───── Records for processing
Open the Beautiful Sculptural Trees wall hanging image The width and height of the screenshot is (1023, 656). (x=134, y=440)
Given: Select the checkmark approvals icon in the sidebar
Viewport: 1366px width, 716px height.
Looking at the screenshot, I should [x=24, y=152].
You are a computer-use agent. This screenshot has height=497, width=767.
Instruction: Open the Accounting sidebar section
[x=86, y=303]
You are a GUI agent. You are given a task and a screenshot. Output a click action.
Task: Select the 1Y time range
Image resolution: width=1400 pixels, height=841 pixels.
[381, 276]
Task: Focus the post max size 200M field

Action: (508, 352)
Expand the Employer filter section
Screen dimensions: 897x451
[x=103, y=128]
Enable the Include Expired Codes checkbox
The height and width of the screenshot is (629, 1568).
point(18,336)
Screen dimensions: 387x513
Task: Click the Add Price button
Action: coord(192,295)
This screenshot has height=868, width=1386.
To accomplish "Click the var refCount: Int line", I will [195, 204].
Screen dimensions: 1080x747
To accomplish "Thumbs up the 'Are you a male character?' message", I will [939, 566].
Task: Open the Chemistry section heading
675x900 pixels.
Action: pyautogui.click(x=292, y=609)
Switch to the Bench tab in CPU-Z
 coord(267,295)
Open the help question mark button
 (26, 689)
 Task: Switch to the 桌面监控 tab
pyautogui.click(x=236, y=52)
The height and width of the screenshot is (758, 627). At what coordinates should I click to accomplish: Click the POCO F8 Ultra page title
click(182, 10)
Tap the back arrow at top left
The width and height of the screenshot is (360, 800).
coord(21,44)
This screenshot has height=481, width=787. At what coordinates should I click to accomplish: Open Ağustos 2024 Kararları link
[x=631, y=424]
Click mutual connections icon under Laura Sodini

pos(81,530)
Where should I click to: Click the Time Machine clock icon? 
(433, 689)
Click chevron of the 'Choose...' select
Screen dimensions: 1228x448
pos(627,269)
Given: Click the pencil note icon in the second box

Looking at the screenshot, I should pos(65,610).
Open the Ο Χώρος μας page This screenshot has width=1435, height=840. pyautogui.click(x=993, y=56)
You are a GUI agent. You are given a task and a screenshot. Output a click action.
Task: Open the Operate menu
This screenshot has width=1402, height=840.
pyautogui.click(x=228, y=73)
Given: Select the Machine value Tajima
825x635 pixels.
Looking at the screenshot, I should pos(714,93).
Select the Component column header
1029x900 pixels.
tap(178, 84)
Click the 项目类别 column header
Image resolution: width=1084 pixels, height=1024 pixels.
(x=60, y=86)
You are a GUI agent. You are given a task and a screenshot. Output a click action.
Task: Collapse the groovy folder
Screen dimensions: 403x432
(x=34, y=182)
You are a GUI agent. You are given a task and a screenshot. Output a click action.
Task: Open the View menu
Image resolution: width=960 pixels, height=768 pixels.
──────────
The task >> If a line in the data above holds the string "will", copy it.

Reply to the exercise >>
To accomplish "Click the var refCount: Int line", I will [195, 204].
To accomplish "Thumbs up the 'Are you a male character?' message", I will [939, 566].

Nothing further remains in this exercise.